In everyday life, it's often the most reliable technology that goes unnoticed because it simply works. Whether it's a robotic limb, a high-speed assembly line, or a life-saving surgical tool, the internal mechanics tend to operate flawlessly. KHK USA Inc., a Mineola-based company, provides the specialized components that fuel this consistency. Offering high-grade metric gearing to North America for use across robotics, packaging equipment, medical devices, and gantry systems, the company champions technical mastery and customer-focused partnership.
Founded by Brian Dengel, the company operates as North America's arm of Kohara Gear Industry, a Japanese manufacturer with roots dating back to 1935. Dengel points to its lineage as a testament to the scale and structure it has upheld, along with an almost evangelical belief in performing extraordinarily well. With an expansive stock of metric gears available off the shelf, Dengel highlights how each item is paired with 3D CAD models and technical specifications ready for immediate integration into engineering workflows.

"Most of our competitors are like a supermarket, with pulleys, belts, sprockets, and bearings. We just bring gears," Dengel says. The numbers, he notes, are hard to argue with. Metric gearing still represents only about 21% of the US market, and KHK USA has carved out a definitive space in that margin.
"The remaining 79% continues to rely on inch-based systems, but we've made a deliberate choice to stand entirely within that minority, building a specialization across multiple product categories that are hard to match," he explains.
The company's product portfolio spans spur gears, helical gears, bevel gears, worm wheels, gear racks, and each exists as part of a deeply indexed catalog designed to eliminate friction in the sourcing process. According to Dengel, a majority of KHK's business comes from these stock products, which, in his view, reinforces how often engineers can skip custom manufacturing entirely.
"Customers don't have to spend weeks chasing a custom quote or designing the product because it is already pre-designed. They visit our website, grab a model, drop it onto their assembly, and they can be done before lunch," Dengel says. Time, in this context, becomes a design variable.
The company's "parent-child" framework adds another layer to that efficiency. Dengel explains how a base gear, considered the "parent," can be modified into a "child" product through machining processes like bore enlargement, keyway broaching, or tapped holes, all within a tight deadline. He says, "A request placed on a Monday can result in a finished, application-ready component by the following week."

According to Dengel, KHK's factory-direct program leverages its relationship with its Japanese parent company to ship parts internationally with efficiency. "Orders placed in the US can arrive at a customer's facility in less than a week," he adds.
Still, speed and availability would mean little without guidance. Although gear selection seems straightforward, Dengel argues that minor errors can create significant, system-wide repercussions. He notes that their clientele spans from highly regulated medical manufacturers, which require rigorous inspection protocols, to commercial buyers balancing performance with cost restrictions.
"The product is only going to be as good as the poorest quality component in the machinery," he notes. "A lot of what we do is guide customers to something that fits, not just dimensionally, but in terms of tolerance, quality, and cost performance."
Misconceptions are often common in the gear space, particularly around materials and scale. Plastic gears, he argues, carry an undeserved reputation for weakness. He argues that they can match metal counterparts under the right conditions, provided size and design are adjusted accordingly. "People assume a plastic gear can't handle the same load," Dengel says. "But increase the size, and suddenly it can. There's a misunderstanding of scale."

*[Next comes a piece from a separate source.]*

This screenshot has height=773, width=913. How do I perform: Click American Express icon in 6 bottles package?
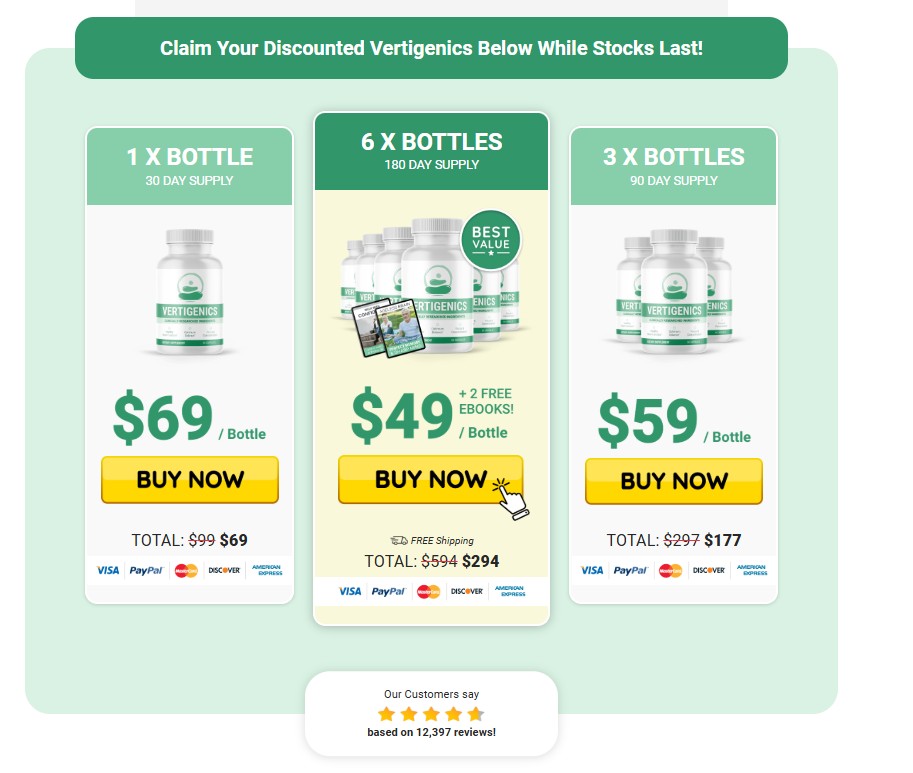513,592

That misunderstanding ties into a broader principle, one that anchors Dengel's perspective on engineering itself. "There's a phrase people like to use: if you can draw it, you can build it. But just because you can draw it, and even build it, doesn't mean it's reliable or accessible," he says.
It's a line that captures the tension between possibility and application, a space where KHK has positioned itself with purpose. Instead of chasing trends, the company prioritizes consistency, catalog depth, and the ability to deliver solutions that work immediately.
Nobody, Dengel acknowledges, wakes up craving a gear. It is, as he puts it, a "need" product, not a "want" product. When machines break, and new designs demand new components, he notes that the pivotal question then is simply who comes to mind first. After years of building a catalog that is as deep as it is precise and a shipping model that turns international logistics into a quick errand, KHK's strategy revolves around being that first name in that moment of need.
"We always want to be top of mind," Dengel says. "Because when the need comes around, that's when it matters."